Yolanda Covington-Ward
Professor
Yolanda Covington-Ward's research focuses on embodiment, identity, religion, performance, and politics, emphasizing the agency and creativity of people of African descent in transforming the worlds around them.
Contact details
Location
New Africa House
180 Infirmary Way
Amherst, MA 01003-9289
United States
About
Professor Covington-Ward is the Department Chair and Professor of the W.E.B. Du Bois Department of Afro-American Studies. She served as the Department Chair in Africana Studies at the University of Pittsburgh with a secondary appointment in Anthropology. She is currently President of the Association for Africanist Anthropology, Vice-President of the Liberian Studies Association, and is an executive board member of the Association for the Study of the Worldwide African Diaspora (ASWAD). Professor Covington-Ward received her M.A. and Ph.D. degrees in Cultural Anthropology from the University of Michigan, and a B.A. in Afro-American Studies from Brown University.
Publications
Professor Covington-Ward's first book Gesture and Power: Religion, Nationalism, and Everyday Performance in Congo (Duke University Press, 2016) examines the role of embodiment in political and religious nationalist movements in the Democratic Republic of Congo. It was awarded the 2016 Amaury Talbot Award for African Anthropology from the Royal Anthropological Institute, the 2017 Elliott P. Skinner Book Award from the Association for Africanist Anthropology, and was a finalist for both the Clifford Geertz Book Prize in the Anthropology of Religion and the Albert J. Raboteau Prize for the Best Book in Africana Religions. Her second book project, Transformation through Migration: Community, Conflict, and Identity in the Liberian Diaspora, looks at migration and identity formation for Liberian immigrants in the U.S. and is currently under review at a major university press. She also has other projects in progress examining religious embodiment in the American South in the 19th century and Congo recaptives in 19th century Liberia. She co-edited a volume (with Jeanette Jouili) on Embodying Black Religions in Africa and Its Diasporas (Duke University Press, 2021) and a second volume (with Naomi Andre and Jendele Hungbo) on African Performance Arts and Political Acts (University of Michigan Press, 2021).

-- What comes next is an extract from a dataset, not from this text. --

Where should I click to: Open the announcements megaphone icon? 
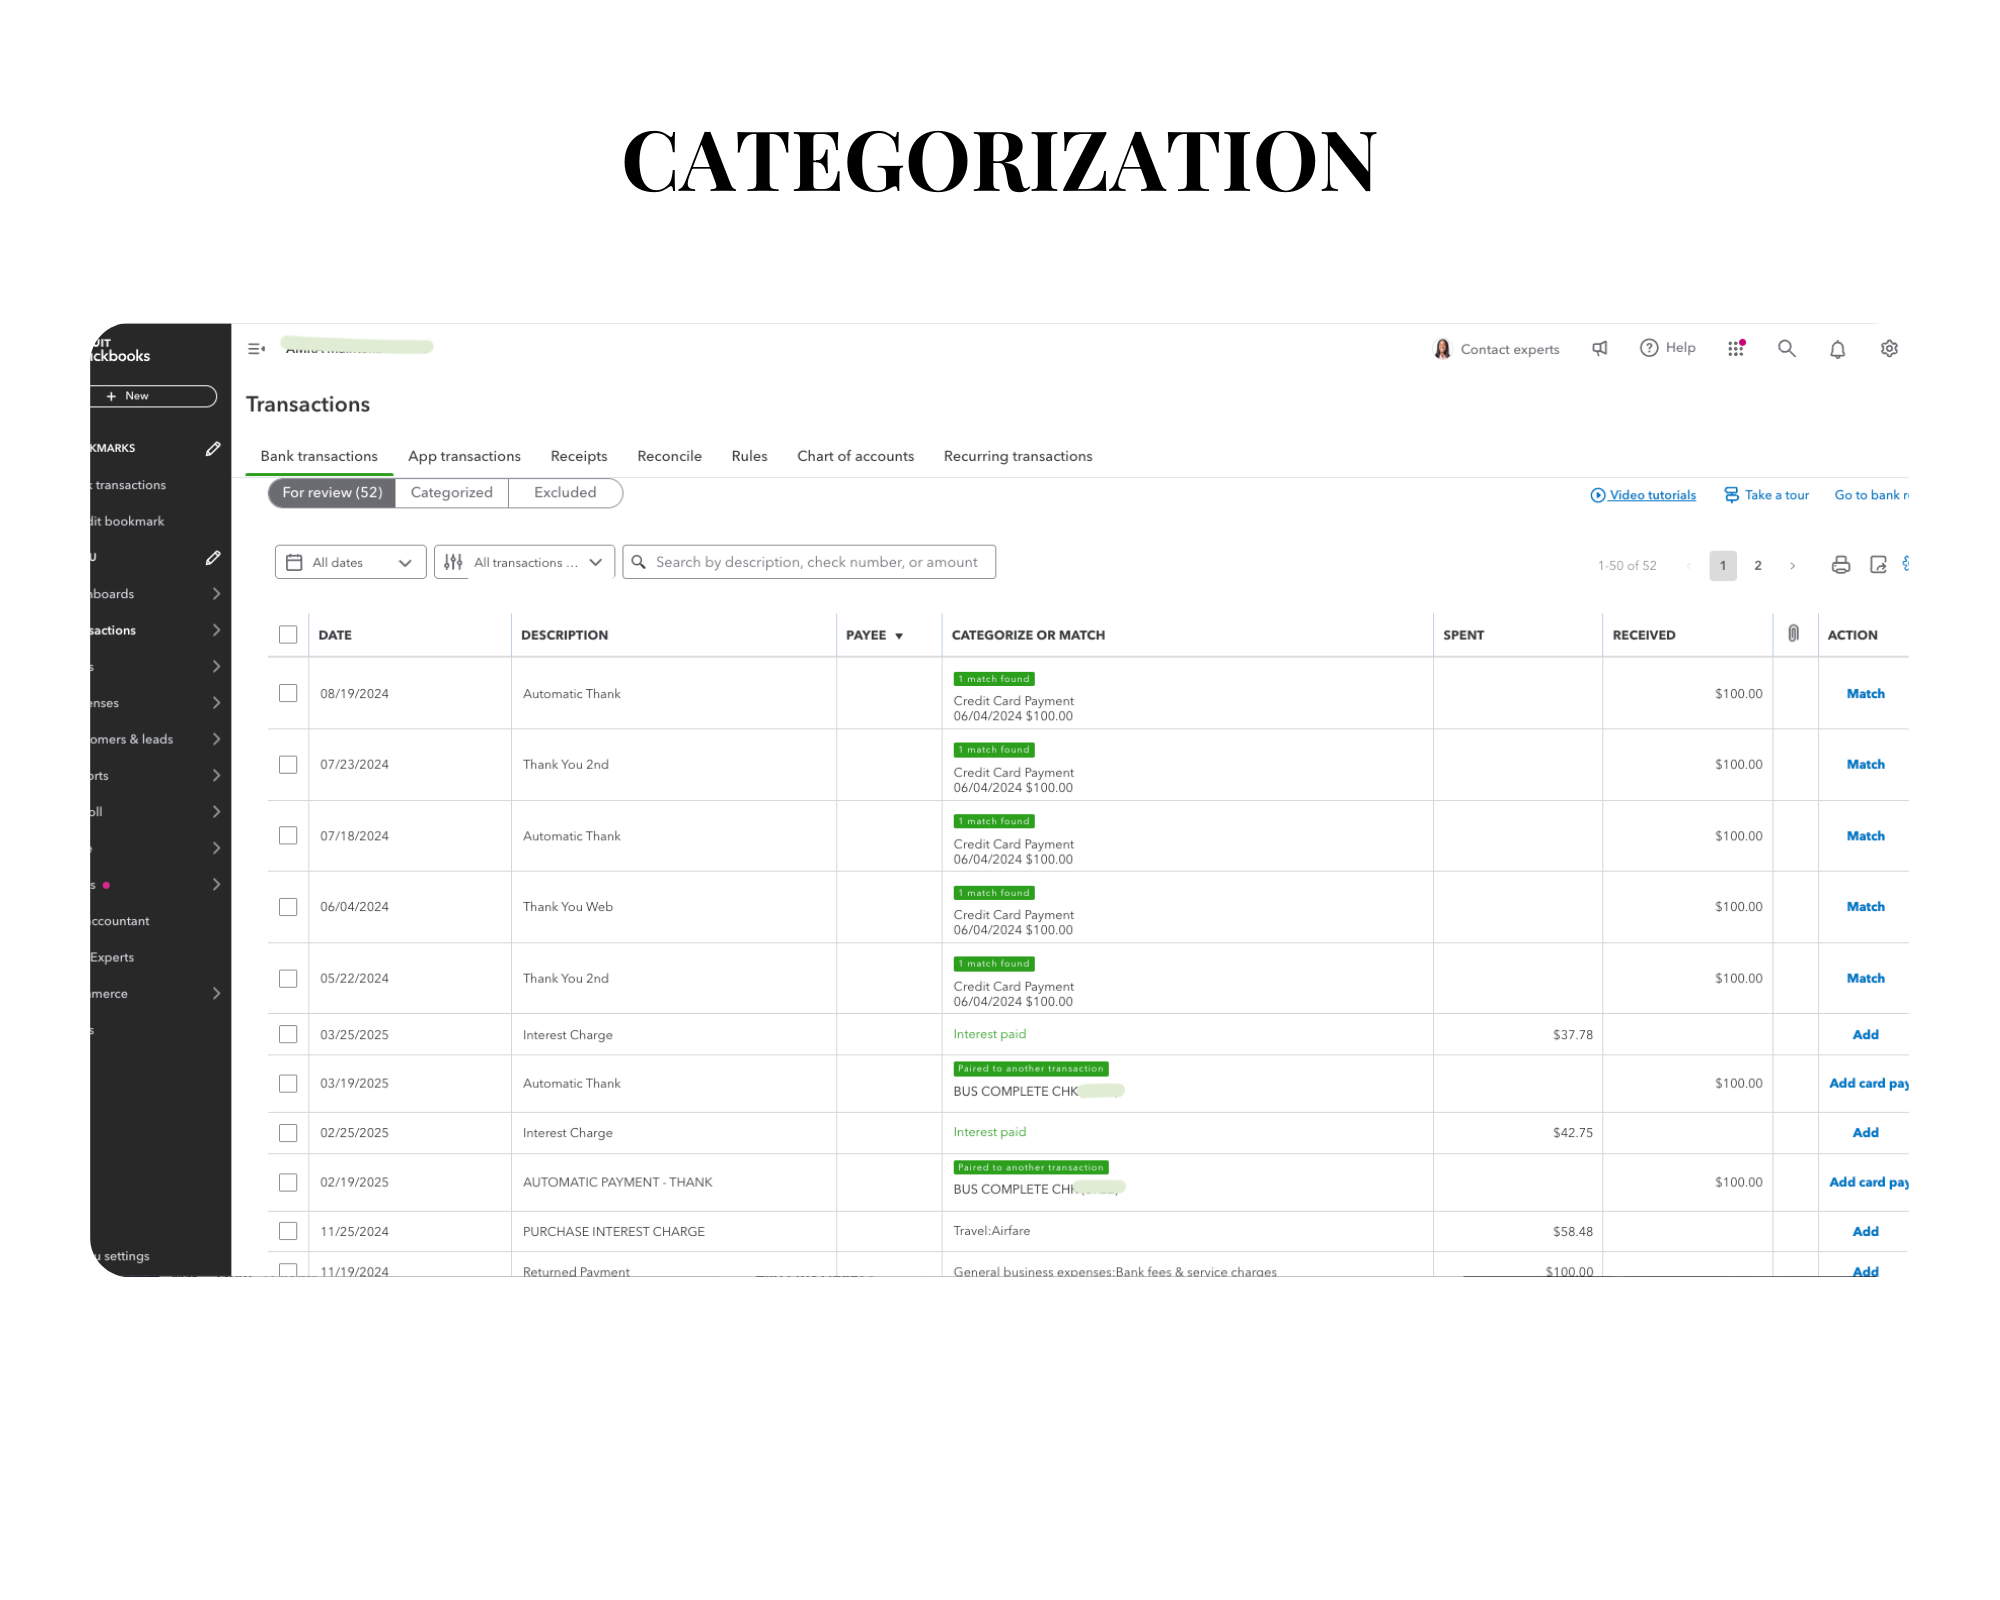click(x=1600, y=348)
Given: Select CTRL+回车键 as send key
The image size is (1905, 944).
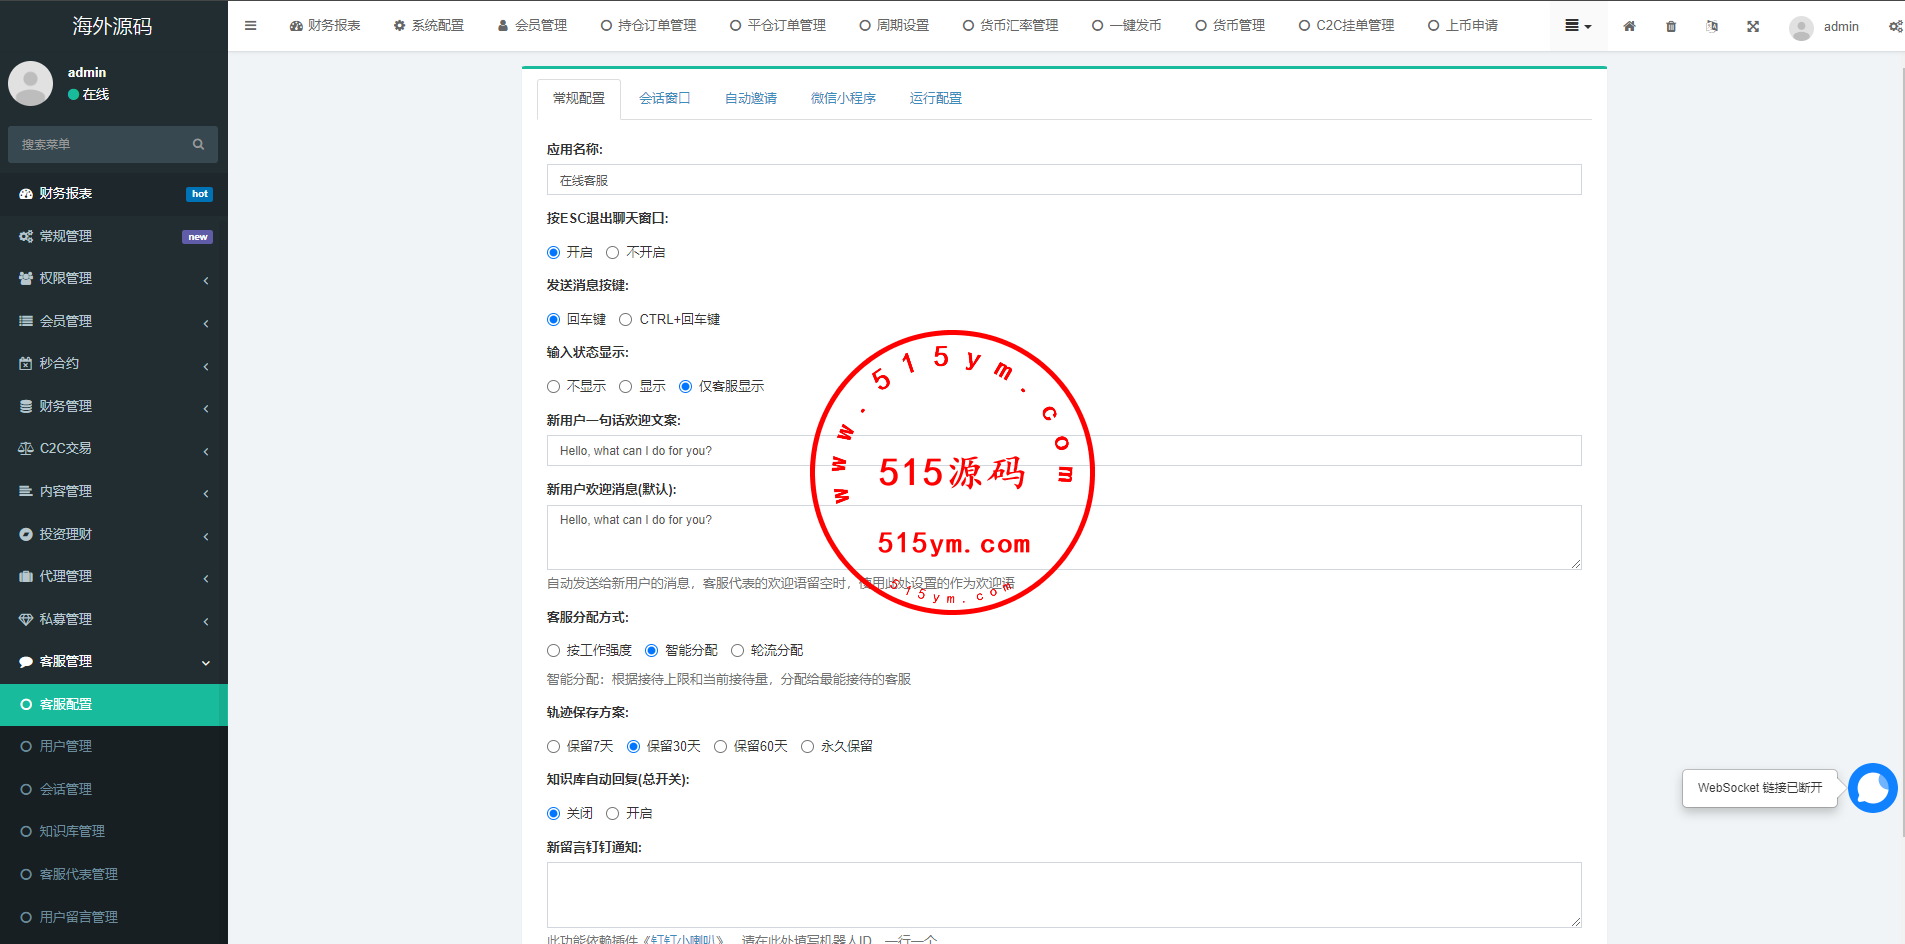Looking at the screenshot, I should [626, 320].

The author of nearly twenty articles and book chapters, she has previously published in the journals Africa Today,The Journal of Immigrant and Minority Health, Women and Performance, Transforming Anthropology, The Journal of Africana Religions, and The Journal of Black Studies, among others.
Awards
Professor Covington-Ward has received a number of prestigious fellowships and awards including but not limited to the Ford Postdoctoral Fellowship, the Andrew W. Mellon Fellowship, a grant from the National Science Foundation, the Teshome H. Gabriel Award for Distinguished Research and Scholarship in African Studies, and she is also a former Fulbright fellow. In 2020, she chaired the Provost’s Committee on Anti-Black Racism and Transformative Pedagogy, working with faculty across campus to create the curriculum for the nation’s first required course on Anti-Black Racism. Over 11,000 students have taken the course at Pitt so far. For her leadership in these efforts, she was recognized with the Dr. Martin Luther King Jr. Creating a “Just” Community Award (presented by the Office of Equity, Diversity, and Inclusion) in 2021.